Dazed Digital:We Are the Best! is really different from your last film Mammut. What inspired the story?
Lukas Moodysson: It's based on my wife’s graphic novel about her punk childhood. I was true to its tone, but also included my own experiences as a teenager in '82. I changed quite a bit of the plot. For example, in the book, Hedwig’s character doesn’t exist. But I still see the film as our joint collaboration.
DD: Is the message of the film about female self-empowerment?
Lukas Moodysson: I wouldn’t say there was a message. For me, its more of an intuitive subconscious decision rather than an ideological thing. I’m more interested in just throwing something out there for other people to have opinions about. Of course, it would’ve been way more boring if I’d made a film about three boys starting a teenage punk band…
“I wouldn’t say there was a message. For me, its more of an intuitive subconscious decision rather than an ideological thing. I’m more interested in just throwing something out there for other people to have opinions about”
DD: I love your ring, by the way.
Lukas Moodysson: It has a bit to do with your previous question, because growing up as a boy, I felt that the whole punk thing was too masculine for me. When we were twelve, my punk friends and I were listening to the exact same music and trying to look like the girls did in the movie. The slightly older boys had a Sid Vicious self-destructive ideal: they’d eat glass and cut themselves with knives. Things like that. I was more of a shy person, and remember sneaking into concerts filled with macho punks. Because we were too young, someone once ordered us: “You sit in the corner, and stay there.” I was just terrified. That’s something I’m not at all nostalgic about – the whole macho style of punk.

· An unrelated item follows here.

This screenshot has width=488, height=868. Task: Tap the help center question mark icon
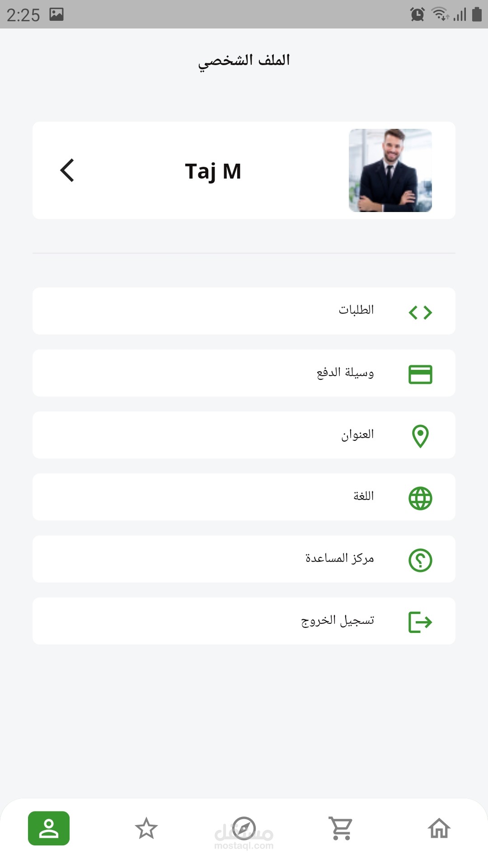click(420, 560)
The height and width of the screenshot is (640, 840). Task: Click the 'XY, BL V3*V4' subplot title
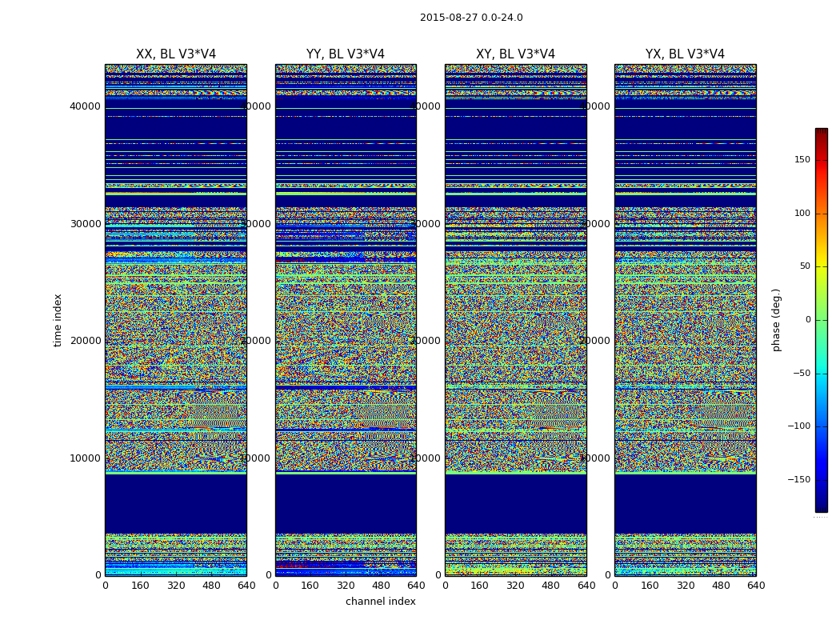515,54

DD: Do you believe in rooting for the underdog? The girls receive so much resistance from the outside world – but they push on.
Lukas Moodysson: One of the things about the characters that I’m most proud of is that they stand up for themselves, and feel that they’re good as a band. Even when everyone else is telling them that they’re not. I think that’s something a bit forgotten today — now everyone wants to be liked. The other day, a twelve-year-old girl was telling me how if you don’t get enough likes on Instagram you erase your pic because its too embarassing. That’s sad. There’s something very rewarding about being disliked or booed, even hated.
“One of the things about the characters that I’m most proud of is that they stand up for themselves, and feel that they’re good as a band. Even when everyone else is telling them that they’re not. I think that’s something a bit forgotten today – now everyone wants to be liked”
DD: Have you personally ever felt the joy of being booed?
Lukas Moodysson: Yeah. It was refreshing. One the few occasions I felt everyone liked what I was doing was with my first movie, Fucking Åmal. Everyone in Sweden loved it. On a human level, that was nice. But it also felt very awkward and very, very strange. I got really suspicious. So at the awards ceremony, I made a really stupid speech and scene and pointed fingers. After that, people really started to hate me. I couldn’t just be grateful. It was probably rude and childish of me, but I can relate much more to failure. I remember being fourteen or fifteen, and playing in a band that tried to sound like Einstürtzende Neubauten. We played in front of our whole school and they didnt boo – they all just left. We actually managed to empty the school auditorium, except for one guy. That was my biggest musical success.
DD: How do you think We Are the Best! compares with girls growing up today?
Lukas Moodysson: There is a lot of good music made by female artists in Sweden. But generally, very few in the world. I don’t know why that is. Maybe there’s something wrong with bands. This was a point I recently discussed with a female friend of my son, who plays metal and was saying, “Yeah, but its so difficult for us girls…” Maybe it's the boys who are doing it wrong; this whole male bonding thing. It's all about ego. Maybe its just better to be on your own. A lot of great musical artists are, like Madonna. She didn’t start her own band.
DD: It's a striking part of the film when the girls cut their hair off and go for an androgynous appearance.
Lukas Moodysson: That was important. They want to look tough rather than pretty. There’s something really nice about looking funny, tough, or strange. It's forgotten today by young women, even in subcultures. Even if they’re listening to weird music, they’re still pressured to look 'cute'. Tough is more important. And intelligent, obviously, in the long run.